The response must contain the complete data, printed exactly.

◆ **TASK INPUT**:
++++++++
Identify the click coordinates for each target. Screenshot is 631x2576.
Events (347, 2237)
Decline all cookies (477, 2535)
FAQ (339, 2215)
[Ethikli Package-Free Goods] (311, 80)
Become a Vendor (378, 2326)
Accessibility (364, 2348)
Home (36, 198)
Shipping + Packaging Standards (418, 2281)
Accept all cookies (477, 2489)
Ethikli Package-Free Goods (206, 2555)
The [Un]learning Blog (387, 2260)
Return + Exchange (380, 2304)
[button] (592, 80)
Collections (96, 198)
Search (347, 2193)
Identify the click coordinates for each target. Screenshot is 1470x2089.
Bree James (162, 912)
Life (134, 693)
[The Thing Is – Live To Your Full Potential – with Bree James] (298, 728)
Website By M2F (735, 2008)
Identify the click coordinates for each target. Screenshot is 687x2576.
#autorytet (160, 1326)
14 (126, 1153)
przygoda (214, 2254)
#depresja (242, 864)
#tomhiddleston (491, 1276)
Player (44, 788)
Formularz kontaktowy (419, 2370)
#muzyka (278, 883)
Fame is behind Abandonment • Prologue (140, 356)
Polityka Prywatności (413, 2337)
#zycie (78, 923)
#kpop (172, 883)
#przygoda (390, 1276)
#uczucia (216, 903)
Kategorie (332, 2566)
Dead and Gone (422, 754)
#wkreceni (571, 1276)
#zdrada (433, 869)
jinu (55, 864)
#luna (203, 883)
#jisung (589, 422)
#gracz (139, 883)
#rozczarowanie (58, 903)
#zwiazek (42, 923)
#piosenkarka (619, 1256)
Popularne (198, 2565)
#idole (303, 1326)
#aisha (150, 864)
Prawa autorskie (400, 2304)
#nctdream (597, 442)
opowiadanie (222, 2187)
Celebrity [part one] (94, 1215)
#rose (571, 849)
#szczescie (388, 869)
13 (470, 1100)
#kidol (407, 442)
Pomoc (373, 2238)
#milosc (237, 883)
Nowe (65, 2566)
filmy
++++++++
◆ **WRITTEN ANSWER**:
Identify the click coordinates for each target. Screenshot is 631x2576.
Events (347, 2237)
Decline all cookies (477, 2535)
FAQ (339, 2215)
[Ethikli Package-Free Goods] (311, 80)
Become a Vendor (378, 2326)
Accessibility (364, 2348)
Home (36, 198)
Shipping + Packaging Standards (418, 2281)
Accept all cookies (477, 2489)
Ethikli Package-Free Goods (206, 2555)
The [Un]learning Blog (387, 2260)
Return + Exchange (380, 2304)
[button] (592, 80)
Collections (96, 198)
Search (347, 2193)
Identify the click coordinates for each target. Screenshot is 1470x2089.
Bree James (162, 912)
Life (134, 693)
[The Thing Is – Live To Your Full Potential – with Bree James] (298, 728)
Website By M2F (735, 2008)
Identify the click coordinates for each target. Screenshot is 687x2576.
#autorytet (160, 1326)
14 (126, 1153)
przygoda (214, 2254)
#depresja (242, 864)
#tomhiddleston (491, 1276)
Player (44, 788)
Formularz kontaktowy (419, 2370)
#muzyka (278, 883)
Fame is behind Abandonment • Prologue (140, 356)
Polityka Prywatności (413, 2337)
#zycie (78, 923)
#kpop (172, 883)
#przygoda (390, 1276)
#uczucia (216, 903)
Kategorie (332, 2566)
Dead and Gone (422, 754)
#wkreceni (571, 1276)
#zdrada (433, 869)
jinu (55, 864)
#luna (203, 883)
#jisung (589, 422)
#gracz (139, 883)
#rozczarowanie (58, 903)
#zwiazek (42, 923)
#piosenkarka (619, 1256)
Popularne (198, 2565)
#idole (303, 1326)
#aisha (150, 864)
Prawa autorskie (400, 2304)
#nctdream (597, 442)
opowiadanie (222, 2187)
Celebrity [part one] (94, 1215)
#rose (571, 849)
#szczescie (388, 869)
13 (470, 1100)
#kidol (407, 442)
Pomoc (373, 2238)
#milosc (237, 883)
Nowe (65, 2566)
filmy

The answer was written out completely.